▶ Directions for this task: Please look for the string "beside" below and report every line in which it occurs.

▶ Source records:
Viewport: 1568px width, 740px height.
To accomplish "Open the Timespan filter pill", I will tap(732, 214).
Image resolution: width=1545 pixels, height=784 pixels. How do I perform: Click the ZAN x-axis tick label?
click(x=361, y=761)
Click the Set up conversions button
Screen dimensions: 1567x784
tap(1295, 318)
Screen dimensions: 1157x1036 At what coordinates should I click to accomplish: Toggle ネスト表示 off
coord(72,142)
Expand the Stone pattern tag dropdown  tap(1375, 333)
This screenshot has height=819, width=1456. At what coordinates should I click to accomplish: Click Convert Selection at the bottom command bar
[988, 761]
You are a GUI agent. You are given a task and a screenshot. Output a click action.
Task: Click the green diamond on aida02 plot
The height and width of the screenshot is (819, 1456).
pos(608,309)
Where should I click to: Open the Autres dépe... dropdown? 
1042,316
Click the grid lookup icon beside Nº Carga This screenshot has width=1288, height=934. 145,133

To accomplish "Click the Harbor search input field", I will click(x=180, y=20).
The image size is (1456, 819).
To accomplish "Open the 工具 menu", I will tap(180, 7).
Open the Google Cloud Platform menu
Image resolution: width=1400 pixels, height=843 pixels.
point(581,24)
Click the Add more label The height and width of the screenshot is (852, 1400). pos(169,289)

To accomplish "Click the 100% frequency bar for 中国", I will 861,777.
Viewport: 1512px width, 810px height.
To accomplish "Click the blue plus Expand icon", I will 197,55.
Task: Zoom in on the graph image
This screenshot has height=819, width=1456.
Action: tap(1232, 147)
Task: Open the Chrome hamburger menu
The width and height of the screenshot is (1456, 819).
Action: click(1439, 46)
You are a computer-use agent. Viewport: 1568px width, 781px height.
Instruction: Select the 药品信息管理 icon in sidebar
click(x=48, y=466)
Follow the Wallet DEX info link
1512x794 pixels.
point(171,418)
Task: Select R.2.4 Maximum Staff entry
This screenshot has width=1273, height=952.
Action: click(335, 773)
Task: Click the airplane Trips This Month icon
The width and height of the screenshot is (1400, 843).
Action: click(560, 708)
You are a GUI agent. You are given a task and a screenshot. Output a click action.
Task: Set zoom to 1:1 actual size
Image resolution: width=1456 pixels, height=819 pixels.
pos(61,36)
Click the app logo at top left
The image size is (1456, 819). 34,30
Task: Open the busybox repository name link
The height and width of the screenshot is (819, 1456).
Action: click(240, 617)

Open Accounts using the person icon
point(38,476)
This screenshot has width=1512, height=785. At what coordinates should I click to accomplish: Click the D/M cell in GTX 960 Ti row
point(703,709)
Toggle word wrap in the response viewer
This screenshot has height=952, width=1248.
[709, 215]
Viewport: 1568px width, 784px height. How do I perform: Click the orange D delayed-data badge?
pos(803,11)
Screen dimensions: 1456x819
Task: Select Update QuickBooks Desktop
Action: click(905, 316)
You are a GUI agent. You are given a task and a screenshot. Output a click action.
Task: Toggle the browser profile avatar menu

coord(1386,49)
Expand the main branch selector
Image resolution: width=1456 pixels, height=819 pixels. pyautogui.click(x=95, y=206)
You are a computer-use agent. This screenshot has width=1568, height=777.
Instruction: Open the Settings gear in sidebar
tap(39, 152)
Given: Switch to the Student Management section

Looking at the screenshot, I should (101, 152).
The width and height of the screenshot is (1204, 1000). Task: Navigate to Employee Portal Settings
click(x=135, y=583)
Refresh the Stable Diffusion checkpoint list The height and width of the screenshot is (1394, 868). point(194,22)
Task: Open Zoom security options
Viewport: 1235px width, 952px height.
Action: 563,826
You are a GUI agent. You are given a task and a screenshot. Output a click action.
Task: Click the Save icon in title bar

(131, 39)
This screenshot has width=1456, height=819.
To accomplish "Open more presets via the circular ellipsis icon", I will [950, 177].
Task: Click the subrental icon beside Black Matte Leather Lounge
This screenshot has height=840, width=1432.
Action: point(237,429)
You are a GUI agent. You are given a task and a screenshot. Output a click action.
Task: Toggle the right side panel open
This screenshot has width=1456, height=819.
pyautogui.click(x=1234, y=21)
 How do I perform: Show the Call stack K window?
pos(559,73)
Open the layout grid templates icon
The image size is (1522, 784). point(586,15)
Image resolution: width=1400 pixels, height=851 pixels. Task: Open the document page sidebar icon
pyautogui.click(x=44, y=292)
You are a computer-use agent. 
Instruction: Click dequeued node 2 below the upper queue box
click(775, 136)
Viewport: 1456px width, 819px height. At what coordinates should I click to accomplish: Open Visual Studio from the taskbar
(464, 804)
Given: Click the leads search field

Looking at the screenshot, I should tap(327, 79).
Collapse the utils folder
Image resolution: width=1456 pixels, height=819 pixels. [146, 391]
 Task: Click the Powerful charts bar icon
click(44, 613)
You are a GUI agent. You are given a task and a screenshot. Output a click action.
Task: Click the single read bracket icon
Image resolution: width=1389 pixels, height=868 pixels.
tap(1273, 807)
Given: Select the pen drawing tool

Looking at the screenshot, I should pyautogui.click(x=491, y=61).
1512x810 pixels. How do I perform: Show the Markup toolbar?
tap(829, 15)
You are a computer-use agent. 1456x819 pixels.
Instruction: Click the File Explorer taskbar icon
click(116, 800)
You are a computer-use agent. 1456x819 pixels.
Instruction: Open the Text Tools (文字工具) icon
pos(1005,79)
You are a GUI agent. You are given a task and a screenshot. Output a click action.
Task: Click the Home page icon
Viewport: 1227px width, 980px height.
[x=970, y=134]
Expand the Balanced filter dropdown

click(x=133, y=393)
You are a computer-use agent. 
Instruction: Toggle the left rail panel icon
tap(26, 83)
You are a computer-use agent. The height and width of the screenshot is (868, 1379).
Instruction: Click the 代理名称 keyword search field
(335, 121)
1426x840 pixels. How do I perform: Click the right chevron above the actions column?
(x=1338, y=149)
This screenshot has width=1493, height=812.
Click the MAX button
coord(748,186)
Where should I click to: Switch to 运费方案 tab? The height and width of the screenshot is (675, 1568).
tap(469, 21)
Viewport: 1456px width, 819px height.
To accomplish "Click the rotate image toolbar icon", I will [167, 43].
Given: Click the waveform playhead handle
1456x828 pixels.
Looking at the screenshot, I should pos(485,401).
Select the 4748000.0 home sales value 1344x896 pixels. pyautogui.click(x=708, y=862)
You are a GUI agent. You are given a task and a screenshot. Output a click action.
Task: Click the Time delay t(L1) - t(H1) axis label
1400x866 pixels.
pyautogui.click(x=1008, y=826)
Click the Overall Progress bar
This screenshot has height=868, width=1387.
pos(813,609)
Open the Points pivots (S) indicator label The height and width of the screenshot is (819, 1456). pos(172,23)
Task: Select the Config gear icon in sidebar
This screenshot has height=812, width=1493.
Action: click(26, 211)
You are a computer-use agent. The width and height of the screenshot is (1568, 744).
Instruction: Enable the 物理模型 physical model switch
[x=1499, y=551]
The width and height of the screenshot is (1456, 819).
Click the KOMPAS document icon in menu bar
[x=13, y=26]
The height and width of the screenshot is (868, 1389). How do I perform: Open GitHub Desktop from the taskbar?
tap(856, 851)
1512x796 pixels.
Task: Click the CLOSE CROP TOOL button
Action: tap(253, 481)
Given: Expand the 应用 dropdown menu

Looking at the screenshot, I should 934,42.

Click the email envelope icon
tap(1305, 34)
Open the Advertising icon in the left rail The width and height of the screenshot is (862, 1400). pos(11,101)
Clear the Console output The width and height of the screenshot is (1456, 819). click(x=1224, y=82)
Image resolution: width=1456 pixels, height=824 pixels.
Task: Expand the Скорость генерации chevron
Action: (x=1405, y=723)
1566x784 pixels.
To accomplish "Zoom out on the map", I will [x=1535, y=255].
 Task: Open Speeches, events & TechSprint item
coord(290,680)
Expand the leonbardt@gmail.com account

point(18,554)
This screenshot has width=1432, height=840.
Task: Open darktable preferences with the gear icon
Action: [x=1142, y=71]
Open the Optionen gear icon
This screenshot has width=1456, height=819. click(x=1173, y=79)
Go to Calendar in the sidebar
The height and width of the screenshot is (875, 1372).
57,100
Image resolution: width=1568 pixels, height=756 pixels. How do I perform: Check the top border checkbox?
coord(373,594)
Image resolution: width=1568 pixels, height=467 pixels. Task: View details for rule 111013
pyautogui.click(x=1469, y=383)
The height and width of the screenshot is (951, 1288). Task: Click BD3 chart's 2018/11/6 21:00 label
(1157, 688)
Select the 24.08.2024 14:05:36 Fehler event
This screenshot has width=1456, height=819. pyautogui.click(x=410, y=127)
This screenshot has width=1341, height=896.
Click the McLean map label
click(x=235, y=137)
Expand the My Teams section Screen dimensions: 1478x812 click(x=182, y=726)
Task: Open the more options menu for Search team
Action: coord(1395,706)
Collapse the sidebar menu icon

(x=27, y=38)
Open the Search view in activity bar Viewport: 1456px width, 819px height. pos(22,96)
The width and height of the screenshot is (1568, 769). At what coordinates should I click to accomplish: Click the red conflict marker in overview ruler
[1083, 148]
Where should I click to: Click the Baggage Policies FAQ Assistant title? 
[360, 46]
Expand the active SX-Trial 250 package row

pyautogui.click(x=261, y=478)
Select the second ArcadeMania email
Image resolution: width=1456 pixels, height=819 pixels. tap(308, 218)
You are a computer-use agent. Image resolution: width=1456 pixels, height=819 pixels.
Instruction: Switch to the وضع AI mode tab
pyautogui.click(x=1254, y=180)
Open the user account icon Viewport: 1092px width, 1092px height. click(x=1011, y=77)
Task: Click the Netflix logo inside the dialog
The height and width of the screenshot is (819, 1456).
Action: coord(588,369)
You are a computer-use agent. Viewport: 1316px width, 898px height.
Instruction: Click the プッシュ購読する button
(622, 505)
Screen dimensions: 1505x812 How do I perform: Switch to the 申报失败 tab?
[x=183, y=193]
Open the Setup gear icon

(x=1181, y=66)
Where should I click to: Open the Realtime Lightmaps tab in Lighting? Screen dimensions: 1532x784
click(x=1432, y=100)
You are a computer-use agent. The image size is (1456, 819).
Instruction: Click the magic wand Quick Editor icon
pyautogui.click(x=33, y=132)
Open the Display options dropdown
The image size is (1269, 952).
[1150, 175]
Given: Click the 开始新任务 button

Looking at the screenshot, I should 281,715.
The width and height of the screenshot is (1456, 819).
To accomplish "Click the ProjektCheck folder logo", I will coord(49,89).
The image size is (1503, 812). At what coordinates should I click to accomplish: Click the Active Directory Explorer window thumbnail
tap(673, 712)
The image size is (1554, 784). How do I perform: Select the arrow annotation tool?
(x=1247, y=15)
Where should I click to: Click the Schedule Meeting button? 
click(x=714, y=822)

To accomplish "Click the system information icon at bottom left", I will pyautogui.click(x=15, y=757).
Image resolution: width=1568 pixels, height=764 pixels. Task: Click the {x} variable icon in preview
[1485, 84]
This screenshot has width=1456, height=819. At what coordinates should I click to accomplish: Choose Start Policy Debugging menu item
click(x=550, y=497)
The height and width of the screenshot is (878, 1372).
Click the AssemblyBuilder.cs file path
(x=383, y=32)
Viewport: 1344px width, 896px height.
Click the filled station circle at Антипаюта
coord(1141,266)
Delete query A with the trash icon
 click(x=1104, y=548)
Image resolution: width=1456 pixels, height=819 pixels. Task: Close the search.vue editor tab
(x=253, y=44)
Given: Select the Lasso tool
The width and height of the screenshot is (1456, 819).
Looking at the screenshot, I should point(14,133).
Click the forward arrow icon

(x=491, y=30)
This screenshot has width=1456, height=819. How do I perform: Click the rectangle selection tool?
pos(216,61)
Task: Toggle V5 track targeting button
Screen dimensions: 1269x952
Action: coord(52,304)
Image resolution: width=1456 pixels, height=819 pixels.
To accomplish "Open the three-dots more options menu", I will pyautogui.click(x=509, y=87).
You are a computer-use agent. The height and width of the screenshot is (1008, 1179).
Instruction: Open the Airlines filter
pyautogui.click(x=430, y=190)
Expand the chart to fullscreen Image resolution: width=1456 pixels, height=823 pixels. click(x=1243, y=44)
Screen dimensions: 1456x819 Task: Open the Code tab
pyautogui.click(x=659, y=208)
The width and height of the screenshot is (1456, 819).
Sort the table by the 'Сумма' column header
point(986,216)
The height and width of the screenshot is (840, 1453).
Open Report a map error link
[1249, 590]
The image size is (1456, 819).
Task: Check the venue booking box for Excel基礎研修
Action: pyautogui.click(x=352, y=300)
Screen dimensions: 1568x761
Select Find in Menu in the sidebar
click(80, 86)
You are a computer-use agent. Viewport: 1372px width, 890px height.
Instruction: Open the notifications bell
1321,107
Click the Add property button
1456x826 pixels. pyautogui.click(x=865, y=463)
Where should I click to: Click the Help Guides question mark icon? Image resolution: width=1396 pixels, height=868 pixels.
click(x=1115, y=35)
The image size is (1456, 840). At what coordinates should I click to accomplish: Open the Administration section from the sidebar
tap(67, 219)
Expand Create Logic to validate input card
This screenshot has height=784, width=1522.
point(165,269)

▶ Solution to the problem:
Click the grid lookup icon beside Nº Carga This screenshot has width=1288, height=934. 145,133
Task: Click the subrental icon beside Black Matte Leather Lounge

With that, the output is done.